SubbiesUnited is not “anti builder”, we support strong builders.
We are “anti theft” of hard working subbies money.

It’s not just about the builders who go broke, businesses all over Australia Liquidate every day for a variety of reasons.

It’s about the ones that engage in calculated criminal behaviour such as providing false information to the regulators or inducing subbies to work on a site when they know they cannot or are not going to pay them because of a fraudulent scheme. Its about the participation of the banks, pre insolvency advisors and builder appointed Liquidators to fraudulently defeat creditors.

Liquidators should always be appointed by creditors to ensure a thorough investigation takes place.

We want the rogues investigated and prosecuted for fraud. 
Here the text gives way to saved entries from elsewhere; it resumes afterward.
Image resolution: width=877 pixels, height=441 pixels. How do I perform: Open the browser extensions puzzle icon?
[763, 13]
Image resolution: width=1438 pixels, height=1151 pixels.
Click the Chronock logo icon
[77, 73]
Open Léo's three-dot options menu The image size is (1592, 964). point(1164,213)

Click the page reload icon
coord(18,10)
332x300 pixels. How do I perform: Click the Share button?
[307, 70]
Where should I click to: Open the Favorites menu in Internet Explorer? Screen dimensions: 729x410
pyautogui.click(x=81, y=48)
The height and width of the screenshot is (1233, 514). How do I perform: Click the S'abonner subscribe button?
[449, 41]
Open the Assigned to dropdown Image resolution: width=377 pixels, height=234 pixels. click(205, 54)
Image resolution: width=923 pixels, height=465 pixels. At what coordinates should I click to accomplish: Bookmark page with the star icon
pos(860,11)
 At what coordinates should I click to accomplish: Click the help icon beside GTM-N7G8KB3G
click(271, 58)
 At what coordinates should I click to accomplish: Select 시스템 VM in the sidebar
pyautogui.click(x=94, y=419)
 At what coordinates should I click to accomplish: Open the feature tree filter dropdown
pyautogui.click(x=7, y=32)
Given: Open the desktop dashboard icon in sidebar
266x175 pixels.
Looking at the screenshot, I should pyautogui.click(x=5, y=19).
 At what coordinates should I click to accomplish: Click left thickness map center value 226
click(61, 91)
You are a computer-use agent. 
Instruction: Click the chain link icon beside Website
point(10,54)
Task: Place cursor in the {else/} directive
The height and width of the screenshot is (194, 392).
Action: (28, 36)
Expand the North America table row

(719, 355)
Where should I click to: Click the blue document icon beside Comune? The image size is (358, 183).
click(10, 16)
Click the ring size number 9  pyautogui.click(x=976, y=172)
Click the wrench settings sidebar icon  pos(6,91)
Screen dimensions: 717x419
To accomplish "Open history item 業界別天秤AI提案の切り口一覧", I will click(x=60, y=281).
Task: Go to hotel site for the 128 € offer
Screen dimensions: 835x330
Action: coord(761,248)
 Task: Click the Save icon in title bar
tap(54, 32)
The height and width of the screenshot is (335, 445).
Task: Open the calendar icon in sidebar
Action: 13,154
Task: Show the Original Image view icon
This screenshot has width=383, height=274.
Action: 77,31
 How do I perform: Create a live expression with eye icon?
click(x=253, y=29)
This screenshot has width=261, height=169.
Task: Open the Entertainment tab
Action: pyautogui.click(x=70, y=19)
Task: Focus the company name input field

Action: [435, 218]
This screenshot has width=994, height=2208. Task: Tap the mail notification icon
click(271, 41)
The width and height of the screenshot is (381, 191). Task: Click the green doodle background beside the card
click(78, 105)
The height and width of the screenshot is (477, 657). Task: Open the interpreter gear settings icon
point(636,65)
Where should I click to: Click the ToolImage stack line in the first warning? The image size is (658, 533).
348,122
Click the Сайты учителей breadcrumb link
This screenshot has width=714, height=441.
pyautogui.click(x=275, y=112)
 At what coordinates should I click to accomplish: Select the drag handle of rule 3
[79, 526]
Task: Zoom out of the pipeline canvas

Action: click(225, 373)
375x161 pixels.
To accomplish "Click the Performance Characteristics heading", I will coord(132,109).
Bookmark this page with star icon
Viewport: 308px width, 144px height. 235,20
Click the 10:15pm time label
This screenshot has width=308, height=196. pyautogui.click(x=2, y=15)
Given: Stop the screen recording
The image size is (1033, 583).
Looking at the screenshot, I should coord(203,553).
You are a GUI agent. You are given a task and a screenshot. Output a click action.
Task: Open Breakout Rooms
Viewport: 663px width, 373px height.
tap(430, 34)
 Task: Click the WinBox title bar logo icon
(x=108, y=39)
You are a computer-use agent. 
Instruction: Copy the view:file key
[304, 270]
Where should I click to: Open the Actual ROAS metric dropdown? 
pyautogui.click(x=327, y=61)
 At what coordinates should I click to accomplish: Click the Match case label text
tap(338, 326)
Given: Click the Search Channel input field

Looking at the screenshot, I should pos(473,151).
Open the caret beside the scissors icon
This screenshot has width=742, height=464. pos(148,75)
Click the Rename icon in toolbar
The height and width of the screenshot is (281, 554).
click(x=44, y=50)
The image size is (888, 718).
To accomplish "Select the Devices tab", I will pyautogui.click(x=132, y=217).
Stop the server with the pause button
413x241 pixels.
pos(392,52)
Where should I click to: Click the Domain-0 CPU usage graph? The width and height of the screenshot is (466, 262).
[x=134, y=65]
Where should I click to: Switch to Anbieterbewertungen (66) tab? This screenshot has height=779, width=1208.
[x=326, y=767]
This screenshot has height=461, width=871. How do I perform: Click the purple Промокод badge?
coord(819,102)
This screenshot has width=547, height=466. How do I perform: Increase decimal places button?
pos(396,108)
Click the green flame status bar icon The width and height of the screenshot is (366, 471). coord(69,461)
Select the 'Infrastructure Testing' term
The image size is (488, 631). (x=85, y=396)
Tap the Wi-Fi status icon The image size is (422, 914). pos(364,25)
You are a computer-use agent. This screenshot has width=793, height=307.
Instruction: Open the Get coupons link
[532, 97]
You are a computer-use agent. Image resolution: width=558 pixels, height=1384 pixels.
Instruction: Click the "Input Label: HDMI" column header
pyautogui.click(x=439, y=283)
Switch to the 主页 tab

  • SubbiesUnited was created to provide subbies with collaborative information on building companies that are showing signs of insolvency or struggling to pay their creditors. The signs are always there, we just need to get the message to each other before it happens.
  • We provide subbies with up to date news on builders in Administration or Liquidation and the best strategies to get a return.
  • There are some extremely litigious builders out there who would rather sue you than pay you. Often they sue you so they don’t have to pay you. We will expose them.
  • The construction industry is renowned for building companies setting up illegal Phoenix operations, shifting assets, then liquidating sending subbies broke. We work with other subcontractor & supplier organisations & Governments to stop what amounts to legalised theft on a massive scale though pre packaged liquidations. Insolvency is used as a means to defraud Subbies.
  • Our aim is to limit the financial damage before it happens with our “members only forum”, an early warning system for the benefit of all our members.